Just ask teenagers like Tymone Annah. It’s a conscious decision.
“Right now I work seven days a week. I’m a caddy at CCR and Oak Hill, and I work at Rec Center as a Junior Rec leader,” Annah said.
To Annah, keeping yourself busy and involved in the community is key.
“Making yourself busy. Finding goals. Dreams. Bigger than just Rochester. Trying to make it somewhere where you can put you, yourself, stable and your family,” Annah said.
Joining others along North Clinton Avenue Friday evening for Rochester’s Pathways to Peace Pop-Up Barbecue, Annah said when it comes to making the right decisions, all you have to do is look in the right places.
“There is love in the community. It may get stressful, but there’s other ways to do things besides violence,” Annah said.
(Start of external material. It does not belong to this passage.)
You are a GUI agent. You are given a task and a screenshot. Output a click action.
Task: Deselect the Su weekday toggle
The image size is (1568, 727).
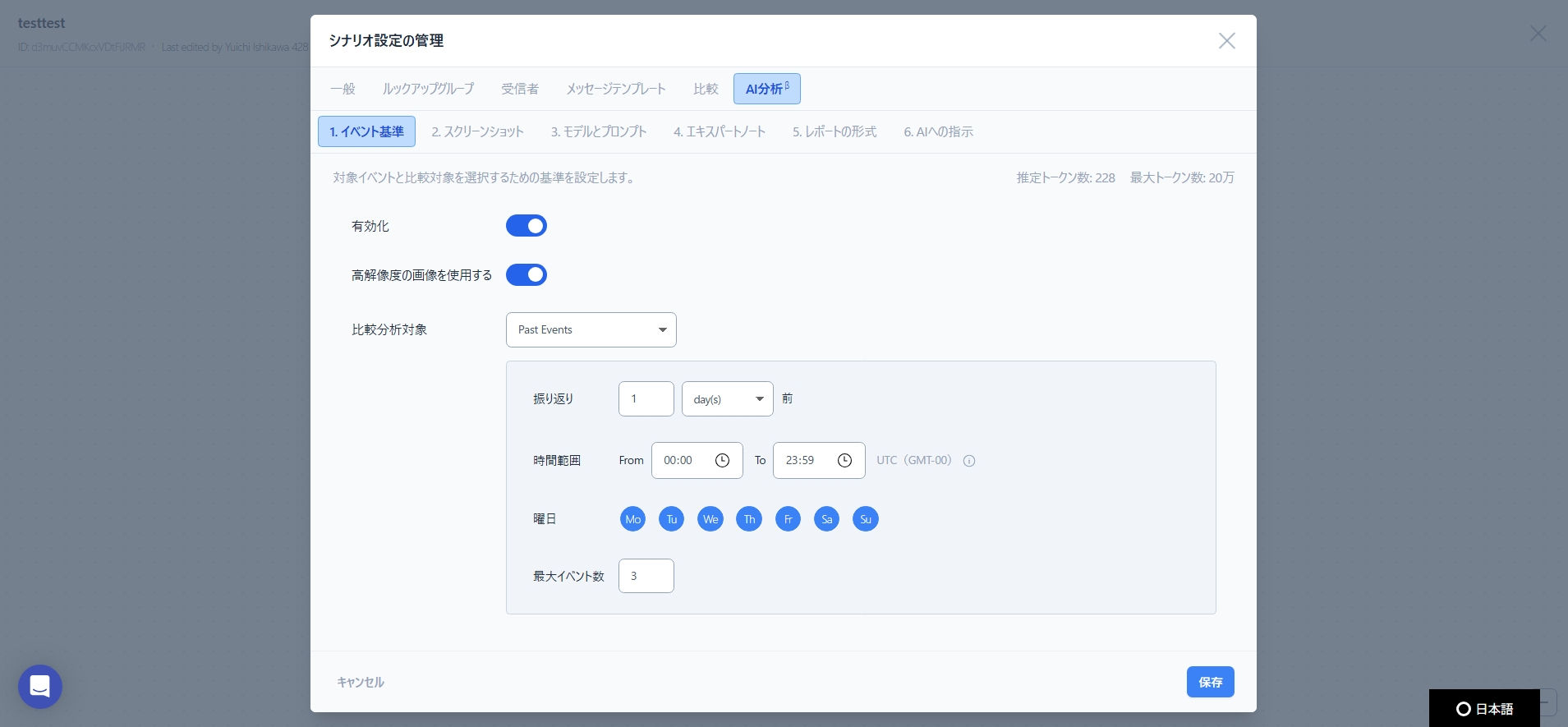pyautogui.click(x=865, y=519)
It’s a point of view particularly profound from a young person. A growing number of the perpetrators — and victims — of crime in Rochester are children. According to the Rochester Police Department Open Data Portal, 25 percent of the shooting victims this year have been teenagers.
That’s why Beatriz Lebron, executive director of The Father Tracy Advocacy Center and vice president of the Rochester Board of Education, said she is so passionate about making her organization’s presence known in the community.
“This is really an icebreaker for us with the community and folks that are around here, so that it makes them curious about what other services. What else do you here? How can you help me?” Lebron said.
They hope to serve as an inspiration to teens like Annah who hope that more Pathways To Peace events show other teenagers in the neighborhood — who are staring at a fork in the road — that there is a different path.
“I’m with my father. I’m young so just trying to show other people that there is a different way,” Annah said.